Sometimes what separates me and the driver staring back at me is my right hand, pointing. It's a trick I learned a long time ago, a test of trust between runner and driver. Often, going with the green or white walking-man signal, I'll slow my pace slightly, raise my arm, and point.

A connection between a 138-pound runner with a flimsy few layers of gear and the driver, encased in steel, glass and rubber, tonnes of it. I somehow believe that if I point, I'm making a connection, drawing our eyes together, as if to say, "Hi, I see you -- you see me, lets get on with this, I'm running, you're waiting."

There are moments of fear, when I realize that the said driver doesn't have his or her hands hugging the wheel. I know that look, accompanied by the glance down at their smartphones. That finger pointed could easy turn into a lecturing tsk-tsk wave.

The winter takes me out of the waterfront trail and on to the city streets. The short days put me in darkness, hoping that the glow of my Garmin, the blinking red LEDs on my shoulder and my silver-coloured gear is just enough to catch the attention.

***

Meg was one of us, so even though she was from Virginia and we're up here in Canada, there are no borders, no citizenship needed to be embraced or adopted into this running family. The fears we have for safety, the close calls we've all endured and the scorn we often face in the forms of a honked horn, yells or a steering wheel pushed in our direction puts this tragedy into focus. It could have been any of us.

Wednesday, January 01, 2014

A revolution on resolutions

Runners love to talk about goals -- almost to our detriment. We love setting new personal bests, beating our times for distance, for pace, for speed. We set goal races, have running bucket goal lists that we look to fulfill with ever building collection of bibs and medals. Sometimes, we race for those medals.

I'm just as guilty. If I'm meeting a runner for the first time, during a run, we'll eventually talk about goal races, goal times and lifelong running goals.

But many of us are here for the long haul and we realize that goals are not the point of the journey associated with being a long distance, long-time runner.

I've never made New Year's resolutions, never believed in them, never thought they added much more than a half hearted dead-of-winter attempts at improvement that inevitably -- and I mean inevitably -- fall short. The few times I started one, I failed miserably, like the time when I bought a stationary bike that sat in my condo for a full year before I decided to give it a spin. Besides, I hate gyms to begin with and a packed January evening gym session feels like torture, even more than a -19C windchilled city street.

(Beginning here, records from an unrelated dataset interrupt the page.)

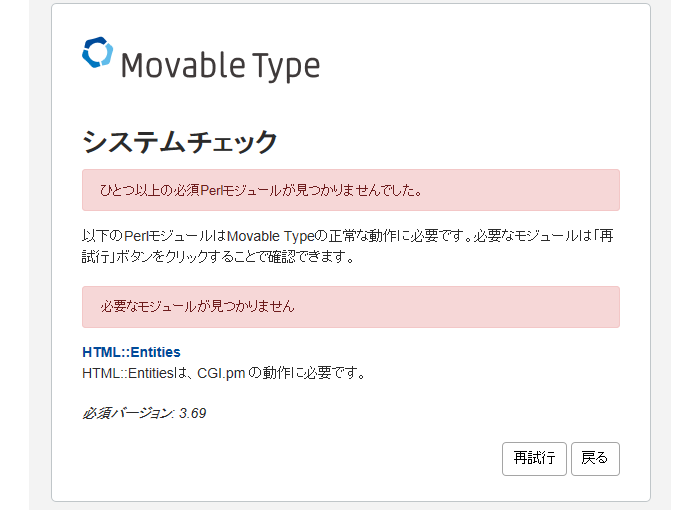Go back with the 戻る button
700x510 pixels.
pyautogui.click(x=595, y=458)

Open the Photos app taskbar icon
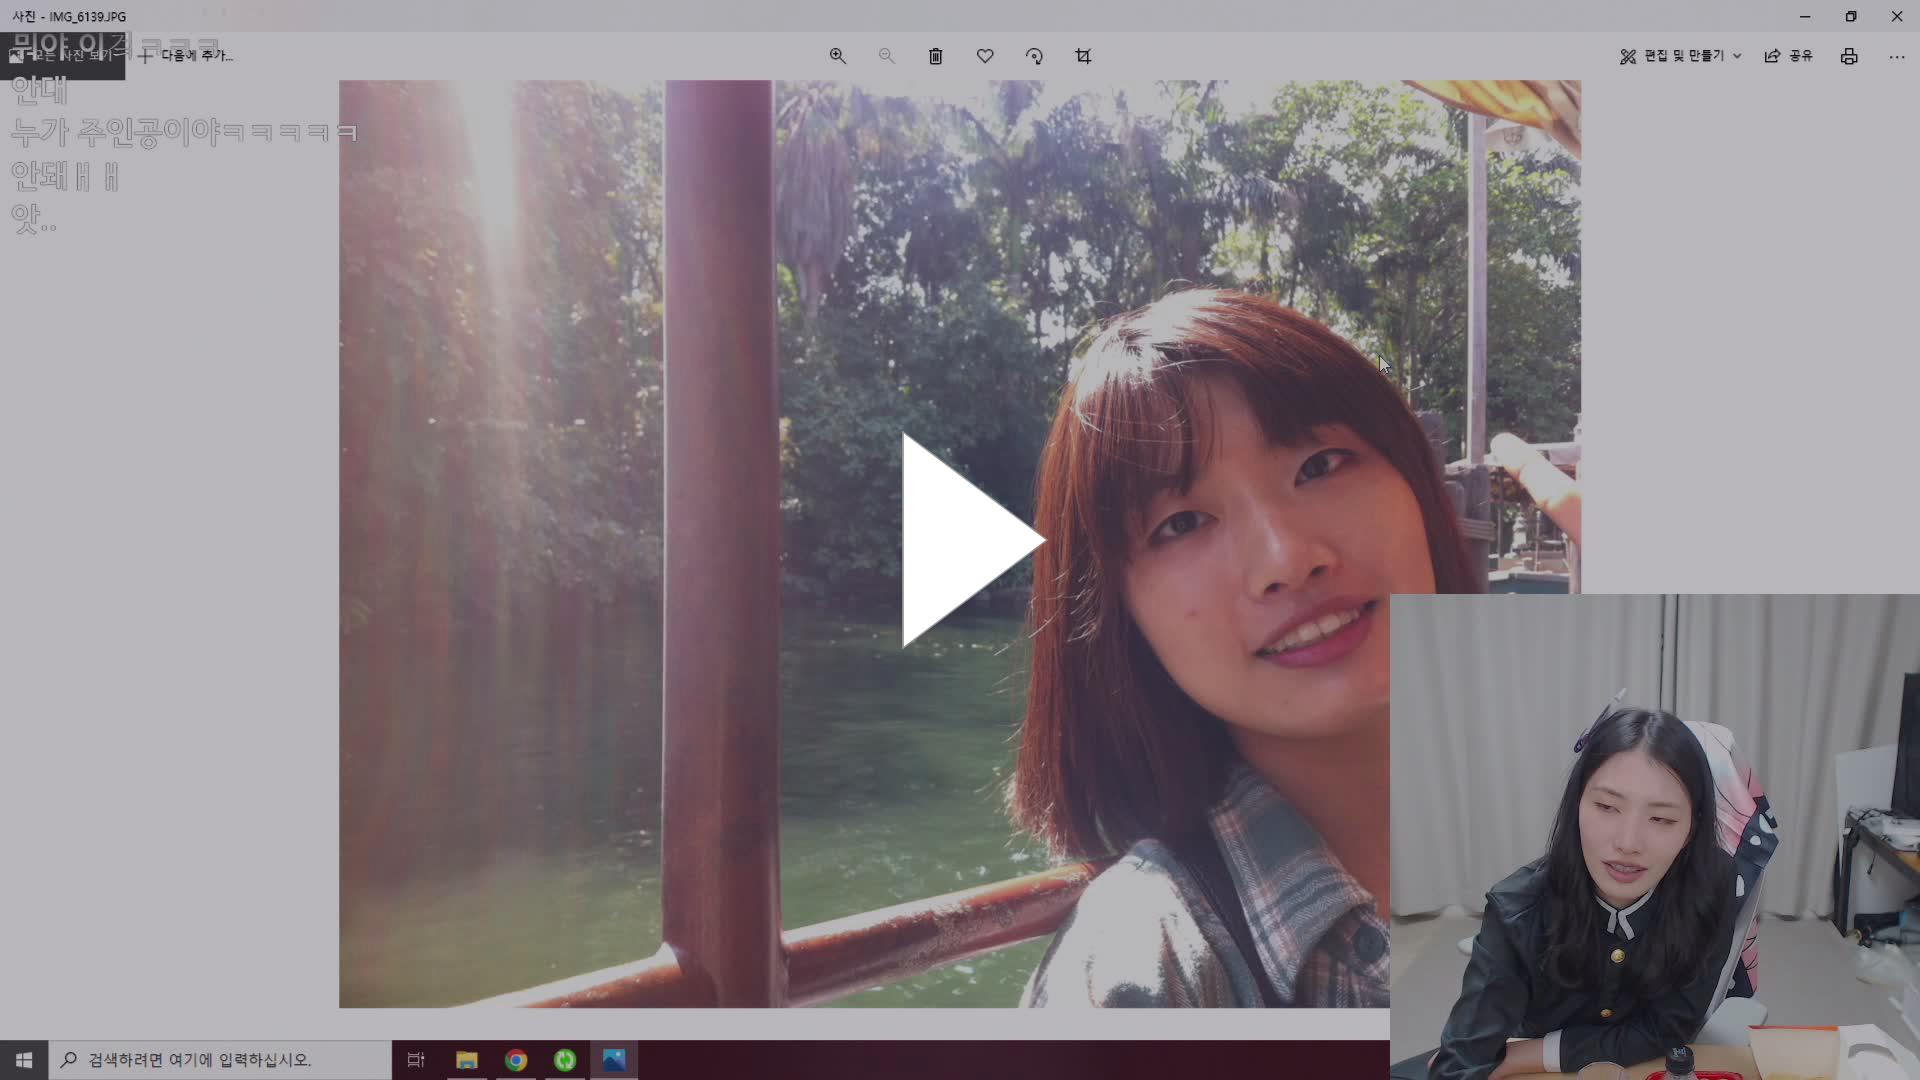pyautogui.click(x=613, y=1060)
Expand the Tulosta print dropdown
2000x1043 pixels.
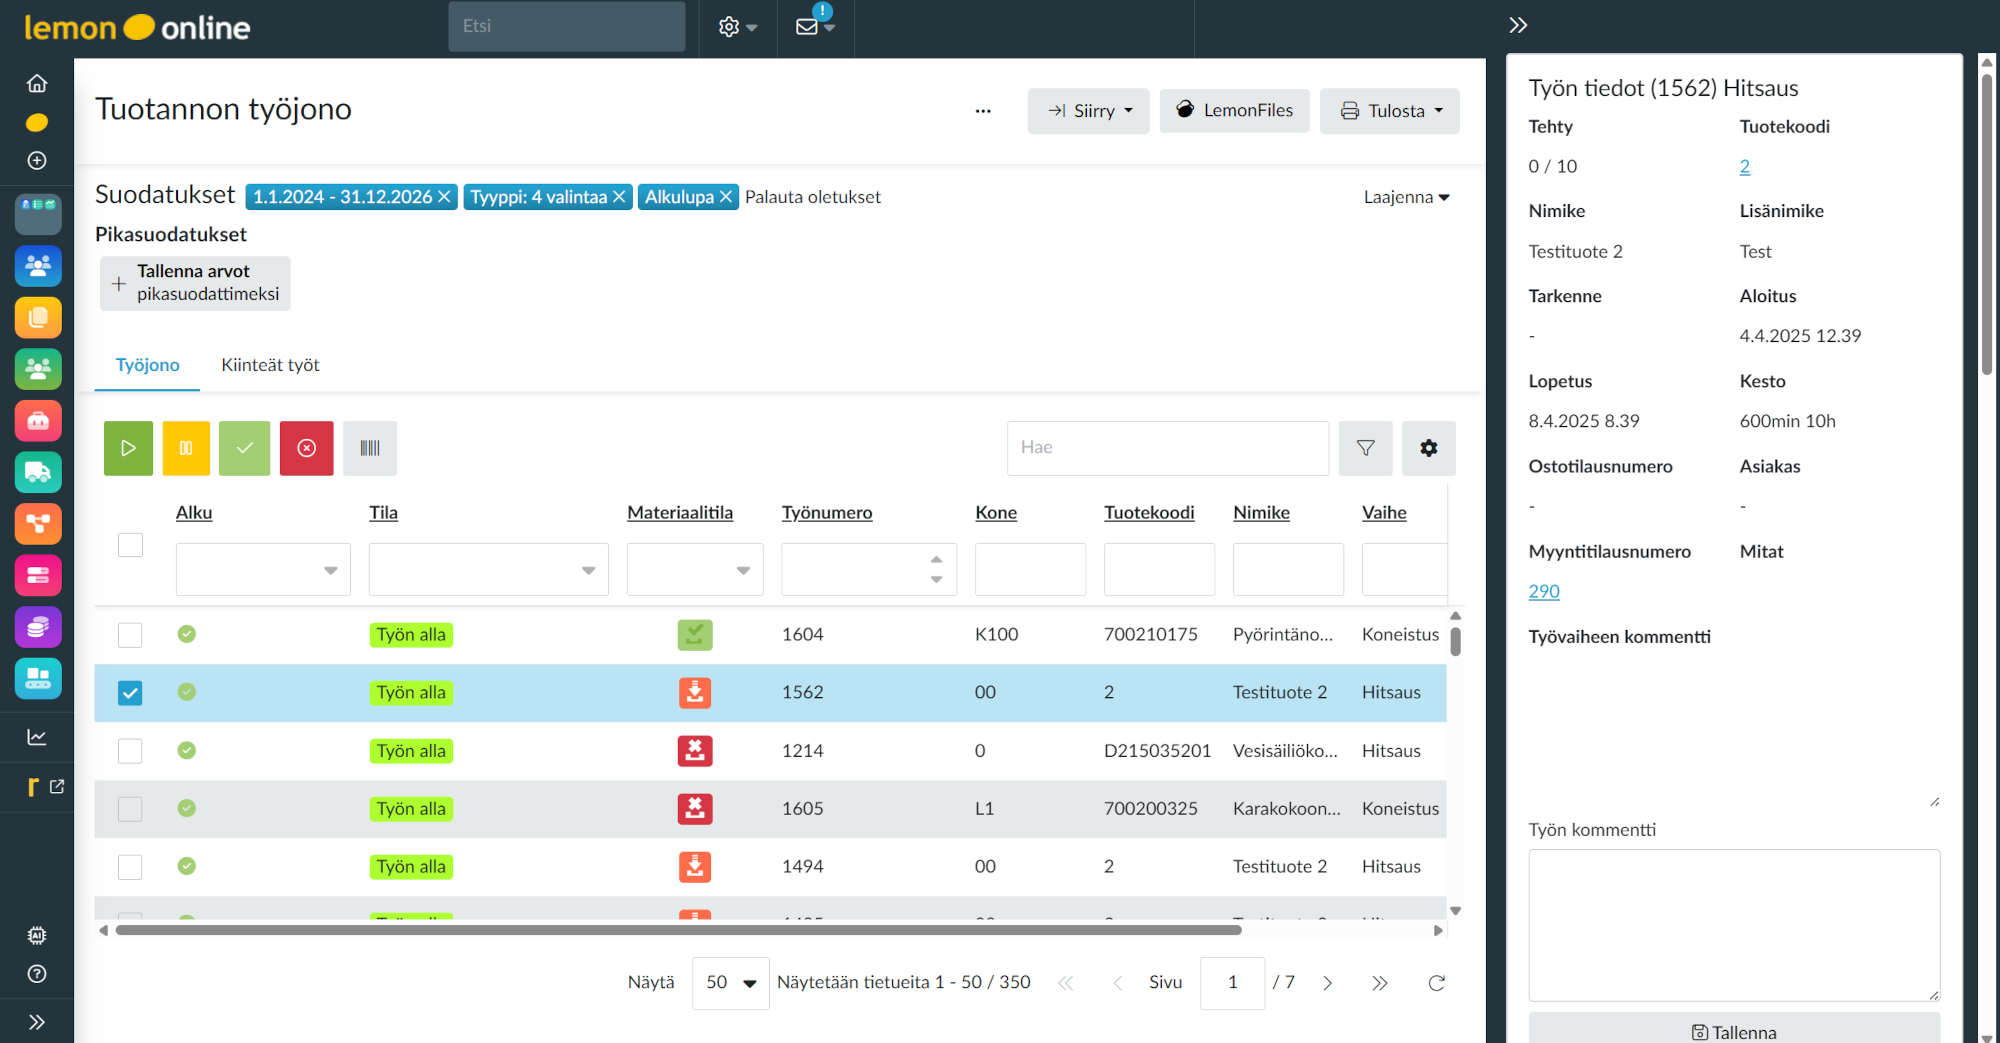pyautogui.click(x=1389, y=111)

I read a piece recently that distinguishes between goals and systems as a means to an end. The writer says stick to the systems -- those tedious, every day commitments -- and what we call goals are not only achievable but also a signpost on the road to a better you.

As writer James Clear writes, using an example from our sport but also writing about writing, winning or self development, "If you’re a runner, your goal is to run a marathon. Your system is your training schedule for the month." (Read it, a great piece.)

He writes:

Choosing a goal puts a huge burden on your shoulders. Can you imagine if I had made it my goal to write two books this year? Just writing that sentence stresses me out.
But we do this to ourselves all the time. We place unnecessary stress on ourselves to lose weight or to succeed in business or to write a best-selling novel. Instead, you can keep things simple and reduce stress by focusing on the daily process and sticking to your schedule, rather than worrying about the big, life-changing goals. 
When you focus on the practice instead of the performance, you can enjoy the present moment and improve at the same time.

I've been wearing a Boston 2013 wristband pretty every day since a buddy gave it to me in the final days of spring. I wear it because it represents the solidarity I show for our sport, but also that it represents the next signpost, one day getting back to Boston. It represents for me a goal, but I'm not going to get anywhere by looking down at my wrist while I'm typing away at my computer. My wrist ain't getting me anywhere.